Set down the entries below exactly; drop the pictures.

*Extracted entries*
------------
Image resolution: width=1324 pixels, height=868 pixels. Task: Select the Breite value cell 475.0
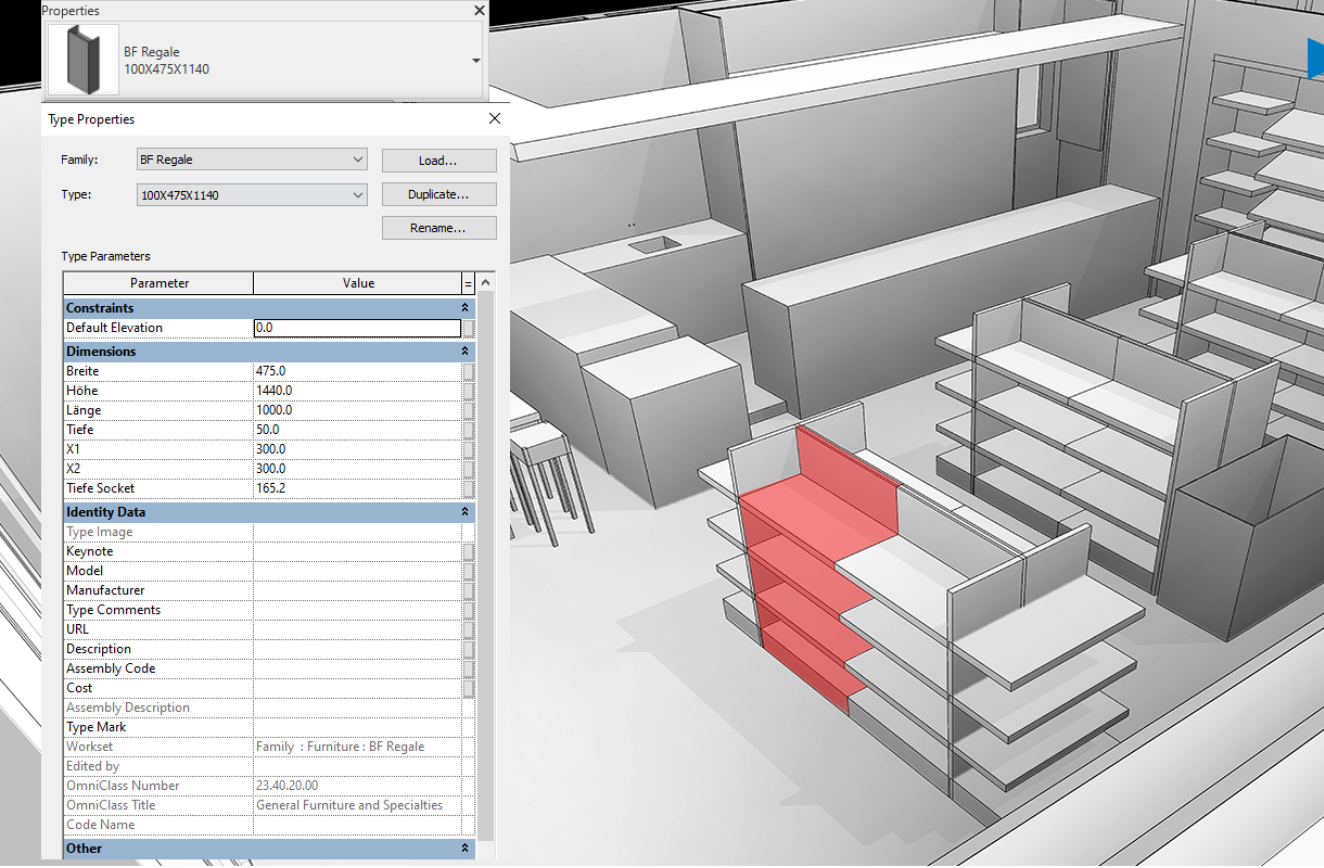point(357,371)
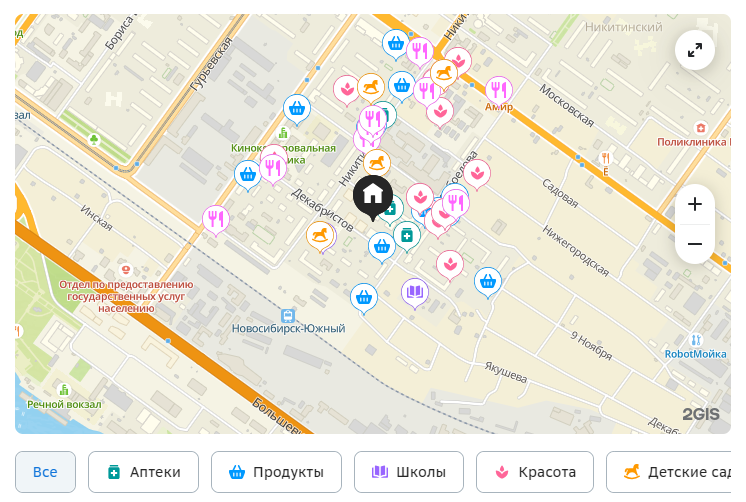Screen dimensions: 746x502
Task: Select the beauty marker below Декабристов pharmacy
Action: pyautogui.click(x=450, y=265)
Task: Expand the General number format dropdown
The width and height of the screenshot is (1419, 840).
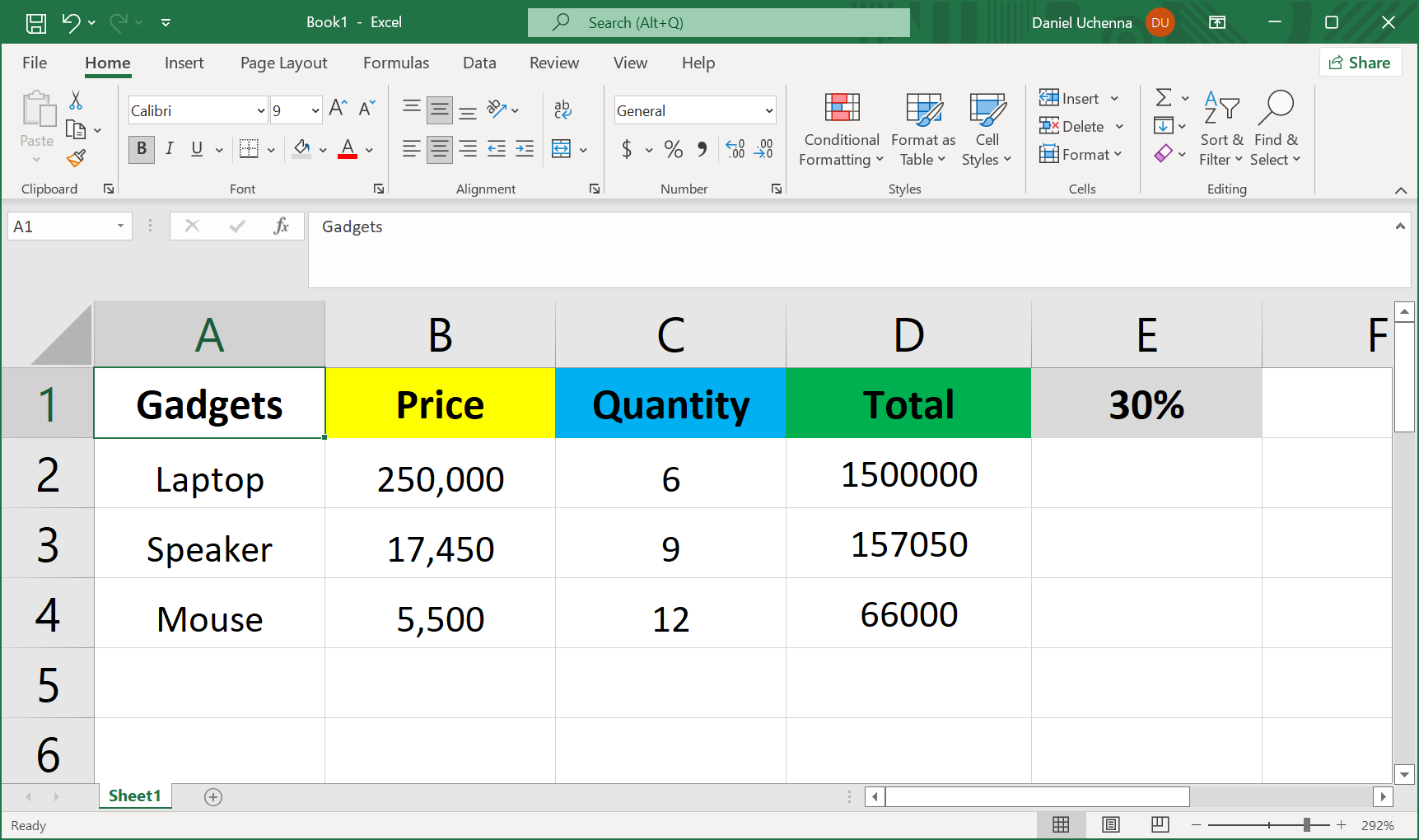Action: pyautogui.click(x=768, y=110)
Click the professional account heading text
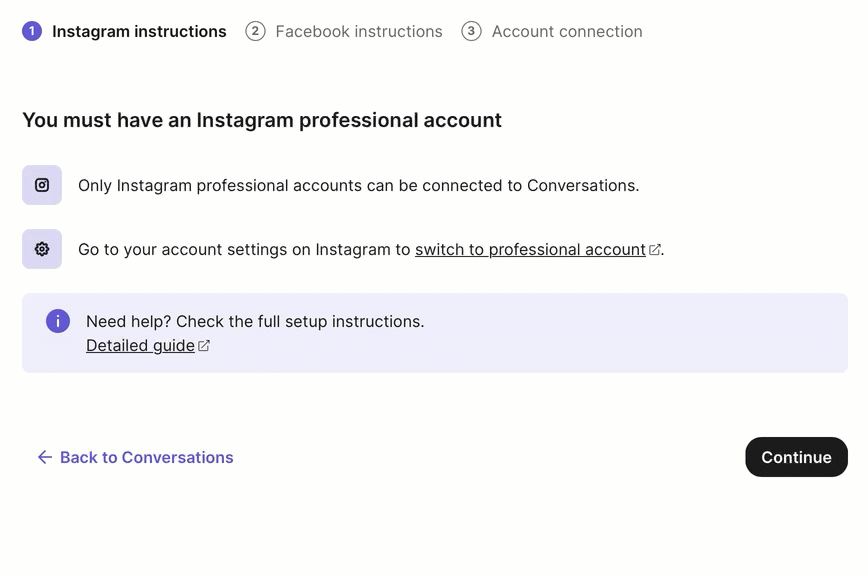The width and height of the screenshot is (868, 576). (x=262, y=120)
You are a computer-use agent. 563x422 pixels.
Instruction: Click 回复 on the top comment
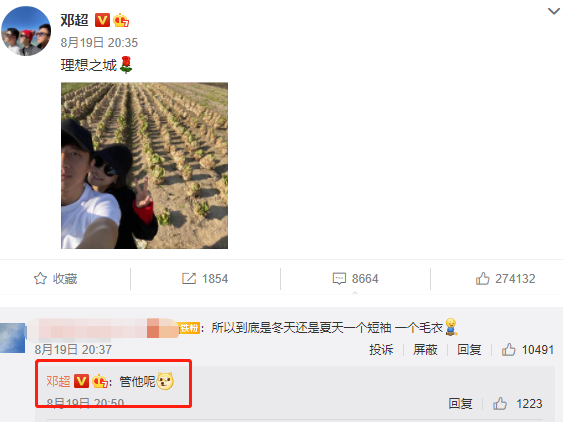coord(469,349)
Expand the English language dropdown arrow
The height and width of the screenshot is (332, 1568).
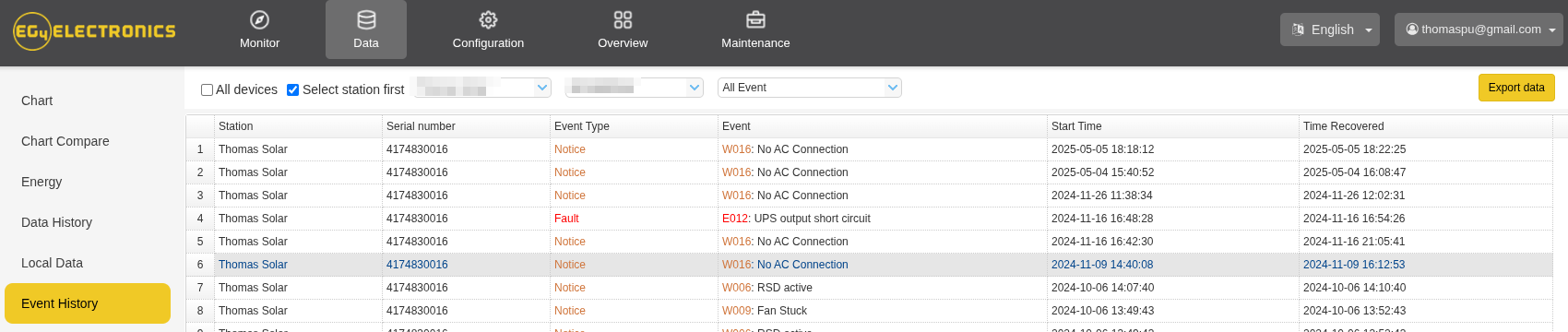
------------
*Response*
Image resolution: width=1324 pixels, height=868 pixels. Task: Select the Breite value cell 475.0
point(357,371)
Screen dimensions: 746x502
Task: Select the beauty marker below Декабристов pharmacy
Action: pyautogui.click(x=450, y=265)
Task: Expand the General number format dropdown
The width and height of the screenshot is (1419, 840).
Action: pyautogui.click(x=768, y=110)
Click the professional account heading text
The width and height of the screenshot is (868, 576). (x=262, y=120)
You are a computer-use agent. 563x422 pixels.
Instruction: Click 回复 on the top comment
coord(469,349)
Expand the English language dropdown arrow
The height and width of the screenshot is (332, 1568).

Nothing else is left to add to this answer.